COVID-19 Update: February 10, 2022

COVID-19 response weekly update

Dear colleagues,

I write today about changes to our testing program and the rationale for the changes.

Almost two years ago, as the pandemic was beginning, we developed a set of principles to guide our decisions. One of those principles was to protect the health of our community by employing the best scientific information currently available. Another was to “continue carrying out our academic mission as best as possible given the circumstances.” This is why we adjust our COVID polices and tools as the circumstances change – to stay as close to normal as feasible in terms of our mission activities, while staying safe.

The current dominant variant, omicron, is highly transmissible and the time from exposure to infection is fast. Thus we’ve seen more cases at Rice over the past month than we did in all of 2021. By the time people test positive, they have often already exposed others, and this high speed of transmission compromises the effectiveness of our isolation and quarantine procedures. Fortunately, the current wave is receding, and in the highly vaccinated and boosted Rice community, the vast majority of people who have tested positive have had either mild or no symptoms.

The widespread availability in the United States of effective vaccines and boosters, and antiviral treatments for those with COVID, has fundamentally changed the risks we face. We also now have a far better understanding of how to protect ourselves with additional public health measures like wearing masks and improving building ventilation. Thus, as previously communicated, we have begun to think of the pandemic as an ongoing endemic condition that may be with us for a significant time to come and that is generally less life-threatening.

This understanding requires a different approach to our COVID policies and practices going forward. While the total number of positive cases will become less concerning, we will continue to work to prevent serious illness among those who have medical conditions that place them more at risk. Tools that have served us well in the past such as extensive contact tracing and mass surveillance testing are now less useful, and they will be modified to emphasize more targeted approaches and individual responsibility. This allows us to rebalance the measures we have taken to also focus on improving the wellbeing of our community and increasing the vitality of our educational experience. We believe we are now in a position to modify restrictions and surveillance measures without significantly increasing health risk.

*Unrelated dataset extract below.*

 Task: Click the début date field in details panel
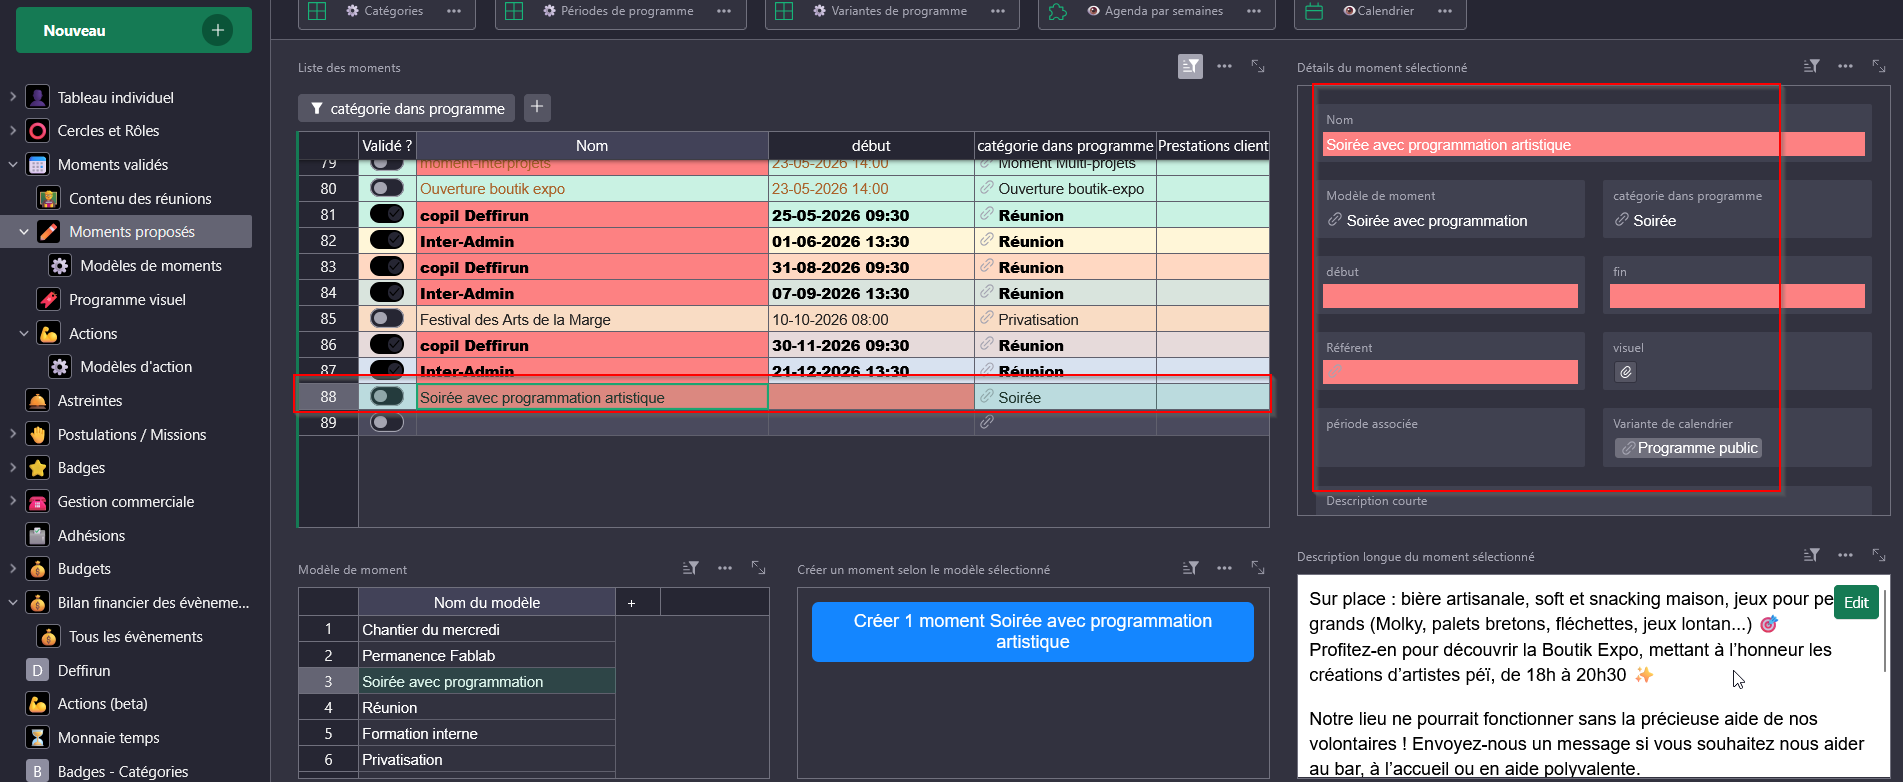1449,296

Over the past months, we have been evaluating our surveillance testing strategies. PCR testing for more dangerous variants such as delta was effective, but it is less useful for omicron. In addition, PCR-based testing is not recommended for 90 days after a positive result and thus further limits the effectiveness of surveillance. Therefore, we are announcing a modification to one of our foundational pandemic tools: our on-campus PCR surveillance testing. Effective Monday Feb. 14, and likely for the remainder of the semester, the following policies apply:

  • Mandatory surveillance testing for fully vaccinated members of the Rice community is no longer required. [Rice defines fully vaccinated as having received the two-shot Pfizer or Moderna regime plus a booster shot or the one-shot J&J vaccine plus a booster.]
  • On-campus PCR testing from both Methodist and Baylor Genetics will continue to be available to everyone who wants a test, Monday through Friday. If you have an exposure to someone who has tested positive, we urge you to get tested.
  • People who are not fully vaccinated must continue to test once per week through our on-campus PCR testing program.
  • Daily symptomatic testing will continue on campus, and those with COVID symptoms should be tested as soon as possible.

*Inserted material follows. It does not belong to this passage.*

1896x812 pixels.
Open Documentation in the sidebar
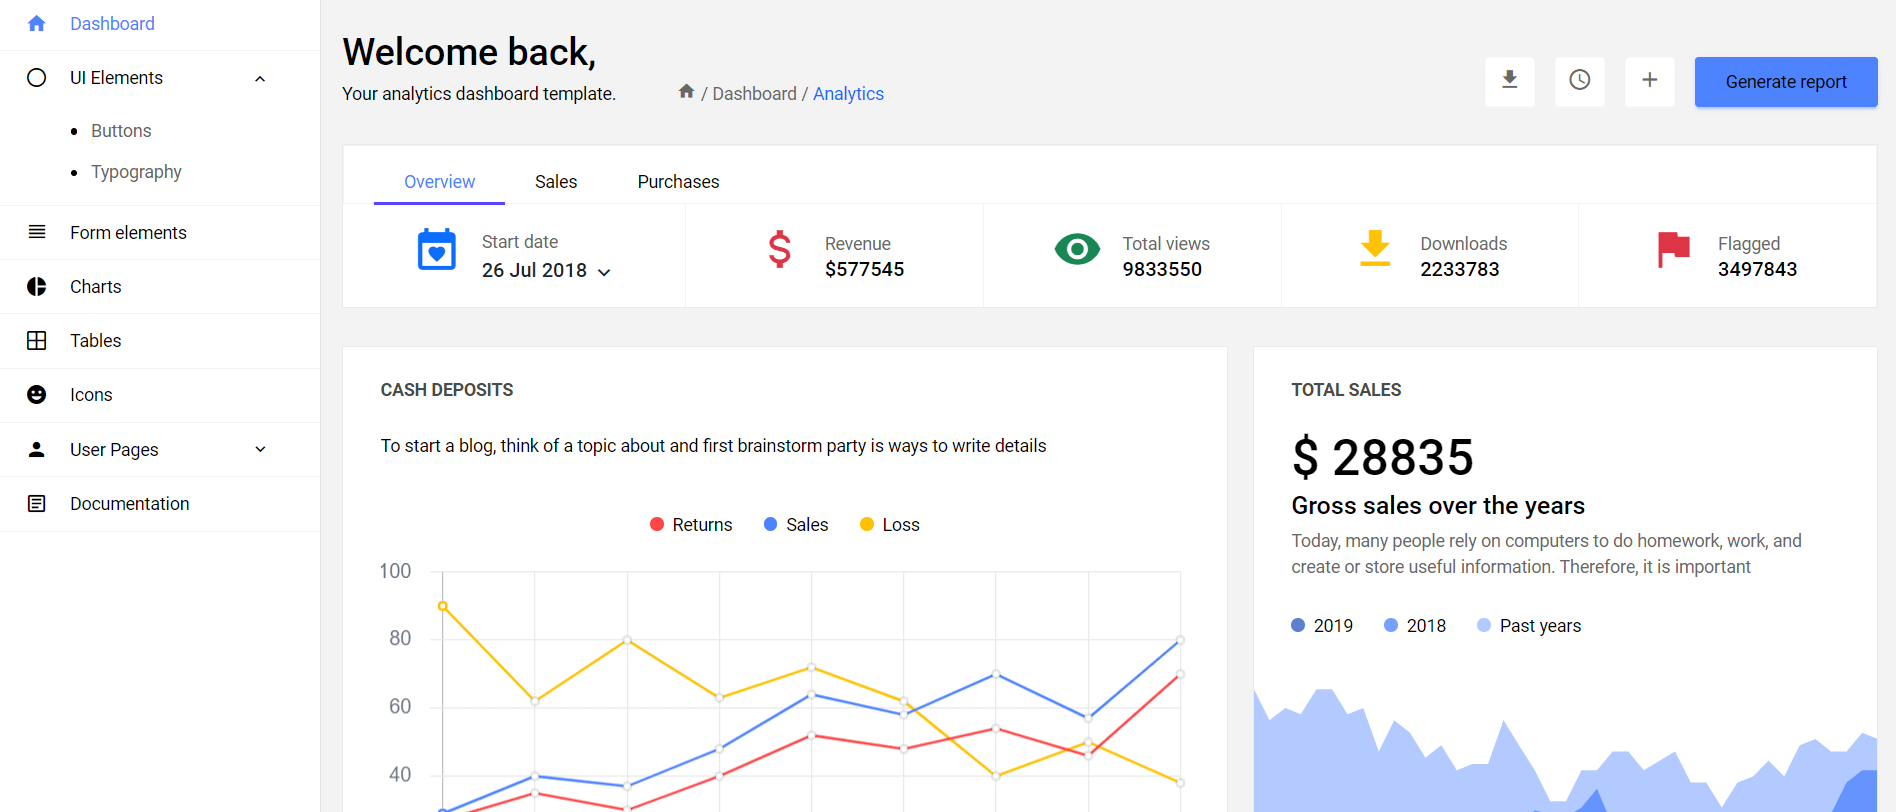point(129,504)
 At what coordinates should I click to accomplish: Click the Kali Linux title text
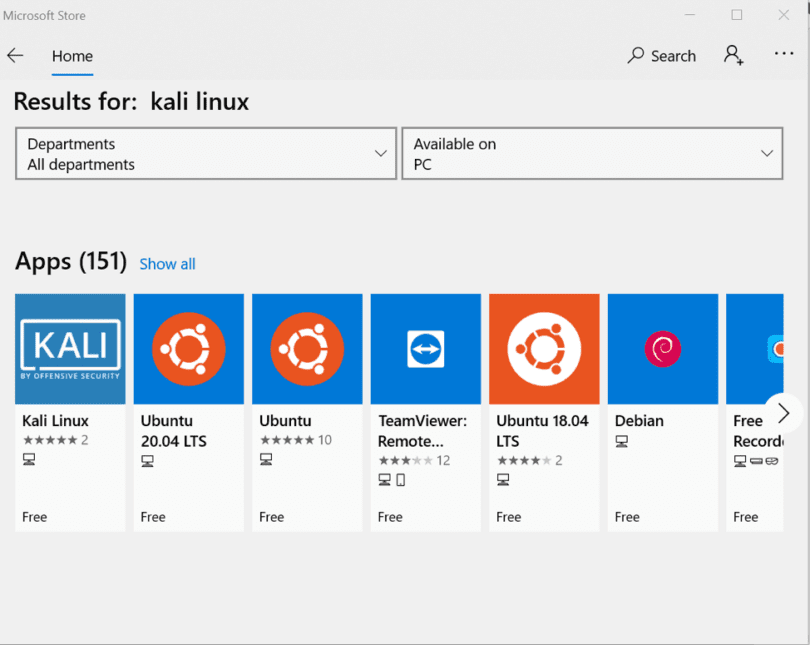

Later this semester, we will augment on-campus PCR testing with antigen tests, also known as rapid tests. These at-home, available-on-demand tests have improved over the past year, are becoming more widely available and are effective at detecting individuals who have high viral loads that can more easily infect others. We have ordered 30,000 rapid tests and are awaiting confirmation of delivery dates. You can also order your own free rapid tests from the federal government here, and we encourage you to do so. [Note that there have been some problems using the addresses of the residential colleges for delivery; public officials are aware of these problems.]

We will continue to monitor scientific information and guidance related to COVID, notably for any new variants that emerge, and will update our policies and practices as necessary.